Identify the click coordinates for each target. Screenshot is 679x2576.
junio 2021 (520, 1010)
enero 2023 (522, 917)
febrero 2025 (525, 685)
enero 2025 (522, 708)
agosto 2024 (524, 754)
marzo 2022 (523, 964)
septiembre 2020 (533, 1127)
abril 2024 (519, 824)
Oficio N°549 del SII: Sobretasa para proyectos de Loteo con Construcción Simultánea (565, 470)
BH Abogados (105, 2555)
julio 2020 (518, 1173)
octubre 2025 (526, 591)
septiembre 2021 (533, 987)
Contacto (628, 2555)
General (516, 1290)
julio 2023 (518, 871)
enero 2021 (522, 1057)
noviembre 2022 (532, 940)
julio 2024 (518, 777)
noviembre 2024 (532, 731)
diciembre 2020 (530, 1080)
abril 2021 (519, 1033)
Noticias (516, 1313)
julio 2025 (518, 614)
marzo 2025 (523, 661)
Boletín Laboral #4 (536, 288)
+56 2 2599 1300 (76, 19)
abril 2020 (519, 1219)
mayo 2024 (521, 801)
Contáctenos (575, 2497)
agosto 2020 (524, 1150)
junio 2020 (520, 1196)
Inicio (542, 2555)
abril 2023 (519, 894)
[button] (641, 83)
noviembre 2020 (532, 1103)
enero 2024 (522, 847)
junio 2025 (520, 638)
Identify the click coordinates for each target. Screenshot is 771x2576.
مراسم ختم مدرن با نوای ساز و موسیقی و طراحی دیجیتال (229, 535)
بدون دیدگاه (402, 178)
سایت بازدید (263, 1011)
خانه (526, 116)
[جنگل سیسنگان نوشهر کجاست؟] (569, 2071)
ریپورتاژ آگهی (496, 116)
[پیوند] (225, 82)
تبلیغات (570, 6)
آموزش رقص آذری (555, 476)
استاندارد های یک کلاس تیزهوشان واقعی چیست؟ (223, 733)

★ ★ ★ ★ ★ ★ ★

▶ [Instructions to follow]
No line before the one containing "marzo 2025 (523, 661)" should be copied; restate that line and all the rest through the end of the data above word for word.

▶ [Task output]
marzo 2025 (523, 661)
Boletín Laboral #4 (536, 288)
+56 2 2599 1300 (76, 19)
abril 2020 (519, 1219)
mayo 2024 (521, 801)
Contáctenos (575, 2497)
agosto 2020 (524, 1150)
junio 2020 (520, 1196)
Inicio (542, 2555)
abril 2023 (519, 894)
[button] (641, 83)
noviembre 2020 (532, 1103)
enero 2024 (522, 847)
junio 2025 (520, 638)
Identify the click coordinates for each target. Screenshot is 771x2576.
مراسم ختم مدرن با نوای ساز و موسیقی و طراحی دیجیتال (229, 535)
بدون دیدگاه (402, 178)
سایت بازدید (263, 1011)
خانه (526, 116)
[جنگل سیسنگان نوشهر کجاست؟] (569, 2071)
ریپورتاژ آگهی (496, 116)
[پیوند] (225, 82)
تبلیغات (570, 6)
آموزش رقص آذری (555, 476)
استاندارد های یک کلاس تیزهوشان واقعی چیست؟ (223, 733)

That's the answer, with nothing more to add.